What to expect at your appointment for a hearing evaluation.

1) Paperwork: As with all medical appointments there will be intake paperwork, but we have tried to make it as painless as possible.  We will obtain your demographic information so we can identify you. At Lancaster Hearing Center we are HIPAA compliant so your signature will be needed stating you understand the privacy statement, that we have the permission to evaluate your hearing loss, permission to let your physician know your results if you wish and to whom, if anyone we can discuss your hearing loss or hearing aids.  So that you are not bothered needlessly and your privacy is protected we request your preferred method of communication and if messages can be left, emails sent etc.

For the evaluation we also will obtain, either in writing or conversation your health and your hearing health history.  This will help with both the diagnosis of your hearing loss and the appropriate treatment. Many seemingly unrelated health problems contribute to hearing loss and affect the type of treatment. Often medications are a factor in tinnitus, hearing loss or dizziness and if you provide us with a list of your medications, we will be happy to discuss that possibility with you. It is also important that we know what types of communication problems you are having.  The more information we have, the better we can specifically fit your needs.

2) Otoscopic examination: At the beginning of every appointment your external ear canals will first be examined with an otoscope. An otoscope allows the audiologist to look at the external ear canals and eardrums to determine if significant wax or debris is present that might affect the accuracy of auditory testing. Examination with an otoscope also allows the audiologist to examine the size and shape of the ear canals and any abnormalities. 
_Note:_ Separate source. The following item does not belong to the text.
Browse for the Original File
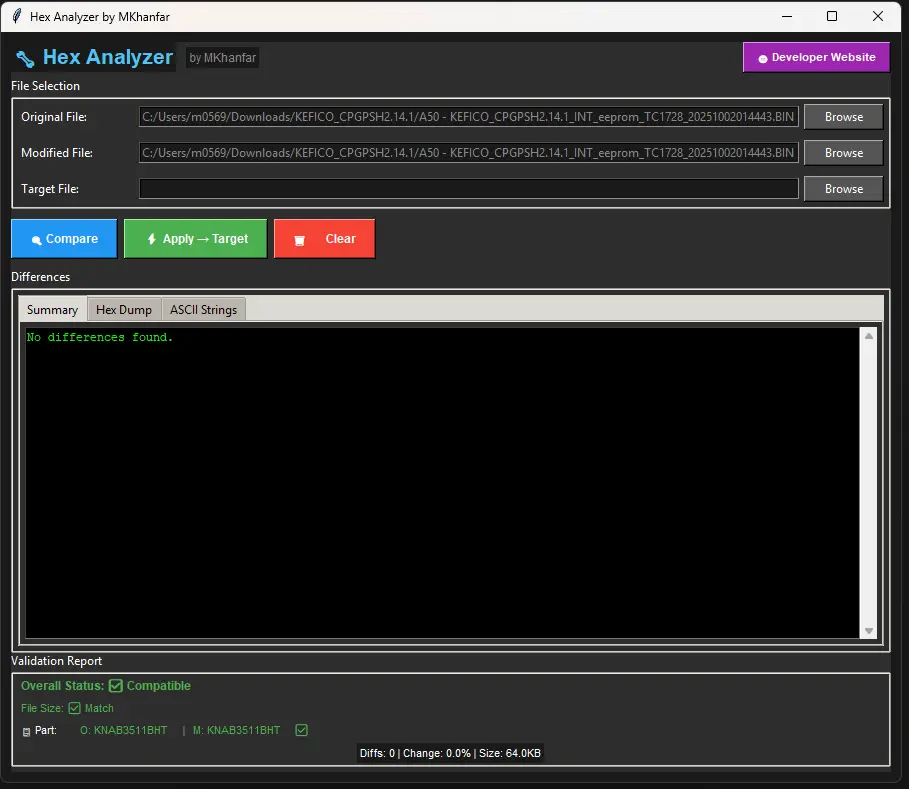 pos(843,117)
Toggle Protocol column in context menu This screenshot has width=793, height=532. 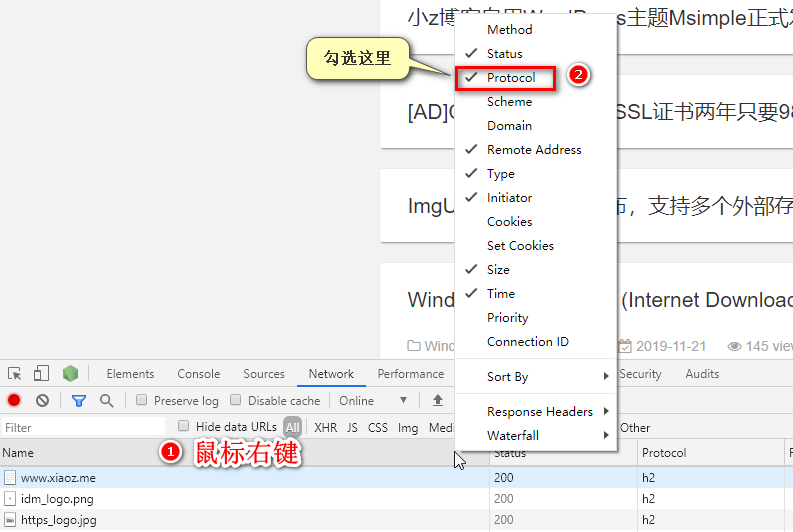(x=511, y=78)
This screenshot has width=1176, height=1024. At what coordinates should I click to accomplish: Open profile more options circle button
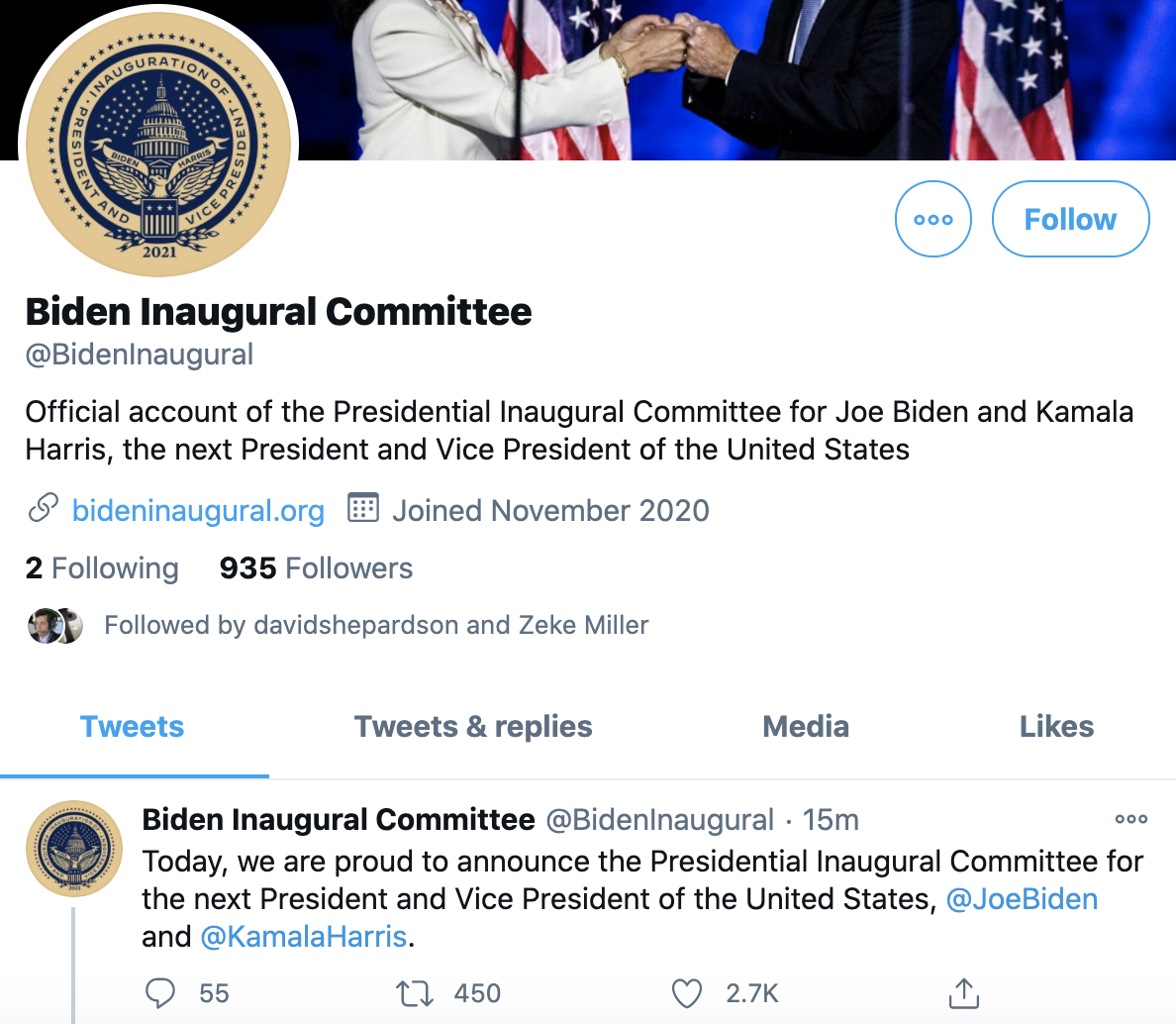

3) A complete diagnostic audiologic evaluation is necessary to determine the type and cause of a hearing loss, allows a physician to determine medical diagnosis and treatment if necessary, and to determine appropriate referral, treatment or methods of improving your ability to hear.  The puretone testing through insert earphones consists of you listening carefully for tones or beeps of various volumes and pitches and pushing the button when you are able to hear the tones, no matter how soft they are.  Threshold is the softest volume that you can hear each tone 1/2 the time, and that is what we are looking for to determine the sensitivity of your hearing. The tones through the insert earphones go through the outer ear canal, the eardrum, the middle ear, the cochlear, the auditory nerve and the brainstem to the brain. Several hearing evaluations stop there, but it is critical to also determine how softly you can hear the same tones or beeps though a bone oscillator.  The sound from the bone oscillator bypasses the ear canal, the eardrum and the middle ear and goes straight to the cochlear.  Only through this test can we be certain how much of the loss is due to an outer or middle ear problem that may respond to medical treatment. Purchasing hearing aids without both air and bone conduction testing can be unnecessary and dangerous if a medical condition is left un-diagnosed or treated.

Speech testing is also necessary to fully understand and accurately determine the cause of and treatment for a hearing loss.  Speech reception thresholds consist of repeating two-syllable recorded words to determine the softest level at which you can understand speech, even if guessing. Speech recognition testing or speech discrimination testing consists of repeating 25 words at a volume where it is expected for you to do the best.  This gives the audiologist information on the cause of the hearing loss, especially if the speech scores are inconsistent with pure-tone test results, and aids in expectations for treatment.

4) Tympanometry and ipsilateral acoustic reflex testing determines the functioning of the eardrum and the middle ear space and gives information on the auditory nerve and is useful in diagnosis of hearing loss and in medical diagnosis.